Try to show students that the fundamental form of matter is energy. Then that this can be represented as particles with mass or as waves (wave functions). Then try to show them that we use the model particle/wave that best helps us understand different phenomena. In class I often do this by asking questions about wave mechanics in particle terms. eg. If a 2s orbital has a node how can the electron pass accross it? Then explain to them the limitations and advantages of each approach.

You're learning a new language as well as new concepts. There's lots of vocab, so terms like electrophile and nucleophile and many others. So learning the language, learning the code that we use, the curly arrow code, and then starting to apply that in half a dozen or a dozen or so different contexts, different reactions.

The big picture is that in any topic there’re key principles, and if you as a lecturer can get across the key principles, that then sets them up to solve problems and to think about the other principles and how they connect.  But if they don’t, if they’re not prepared to accept the fact that there are these key principles you need to understand then it’s not going to work.
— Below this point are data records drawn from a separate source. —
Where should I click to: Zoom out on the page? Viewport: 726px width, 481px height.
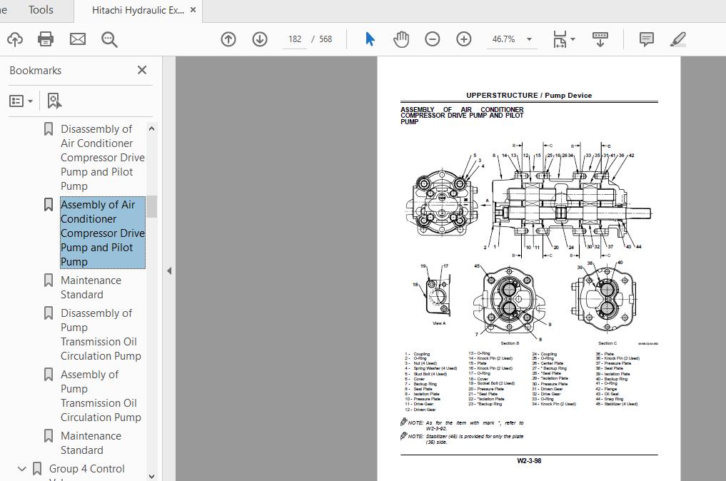point(432,39)
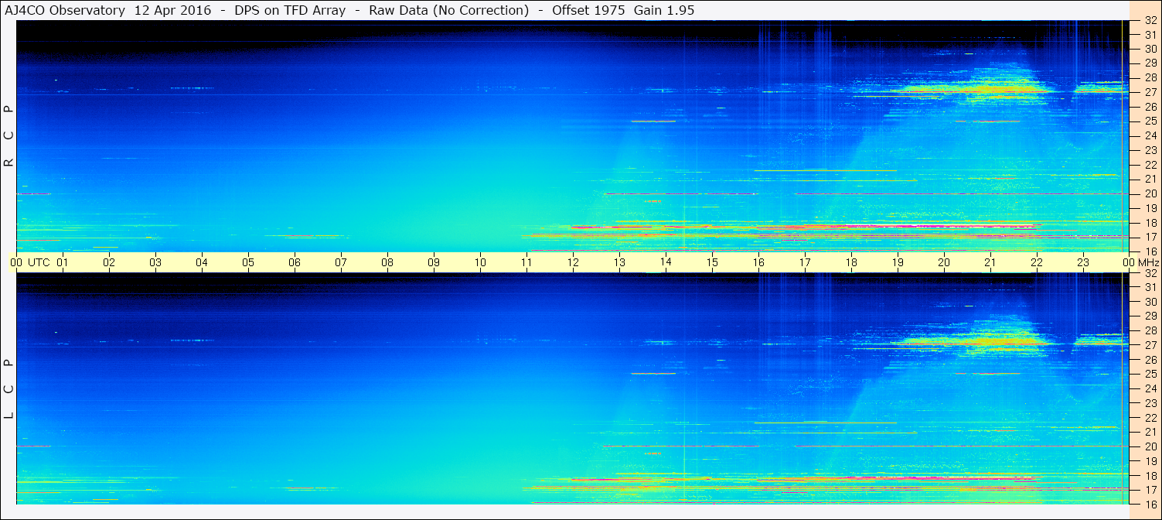Click the 32 MHz label in the upper panel
This screenshot has width=1162, height=520.
tap(1150, 21)
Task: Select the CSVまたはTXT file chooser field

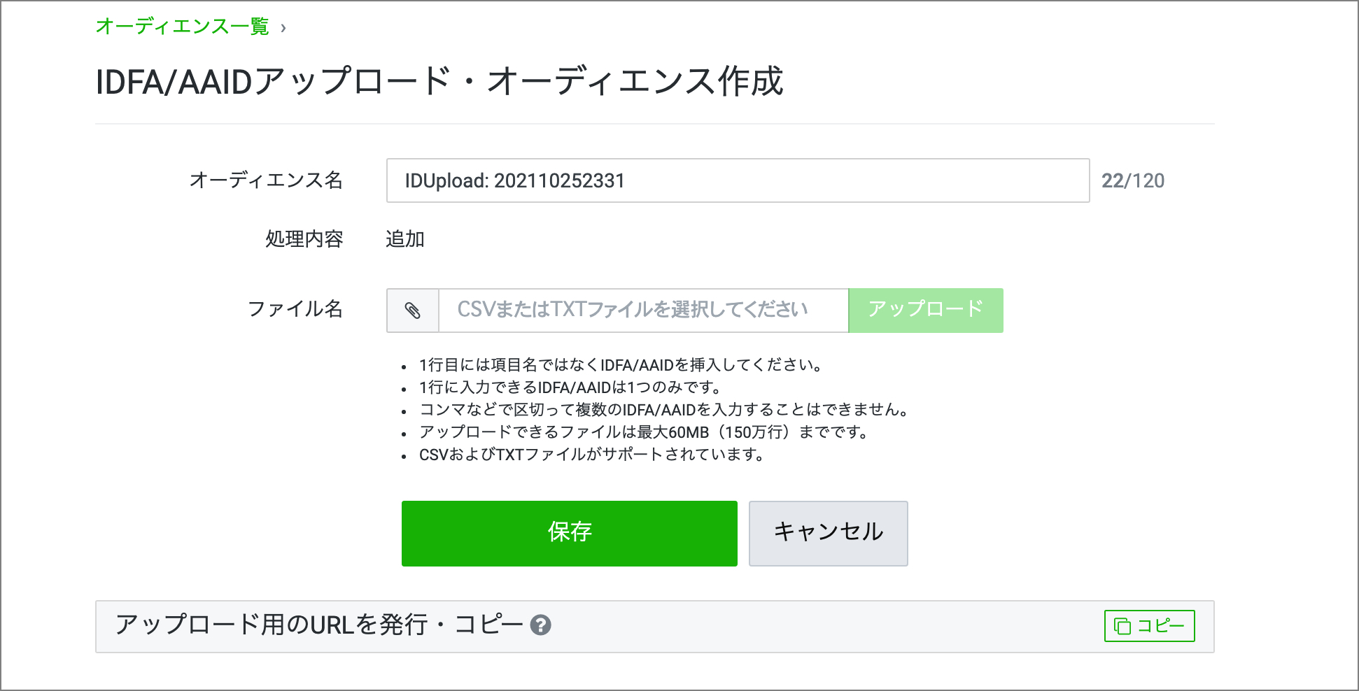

We teach way too much stuff.  We teach way too much stuff that we used to teach because students didn’t have the resources available to them that they’ve got now.  I mean if you look at the resources - they’ve got textbooks, they’ve got electronic media, they’ve got Sapling. They can do the problems in their own time in a guided way with something like Sapling. We don’t have to do it, all we’ve got to do is give them the framework to solve the problems.  And I think we often misunderstand how much we should give them because I think we underestimate the value of letting them solve problems in a guided way with things like Sapling.  And I think, you know, in the old days we’d just do problem after problem after problem, which is as boring as anything.

The concept of a continuum is, I think, really important in chemistry and… what I see is that students come up with this issue of things being black or white.  They struggle with this concept of the in between stuff.

It is vitally important for their understanding of chemistry that they understand that molecules are three-dimensional things and that they have a spatial requirement in that they have a shape of their own and that shape will change.  They can't do higher level manipulations without an understanding of three-dimensional nature of molecules.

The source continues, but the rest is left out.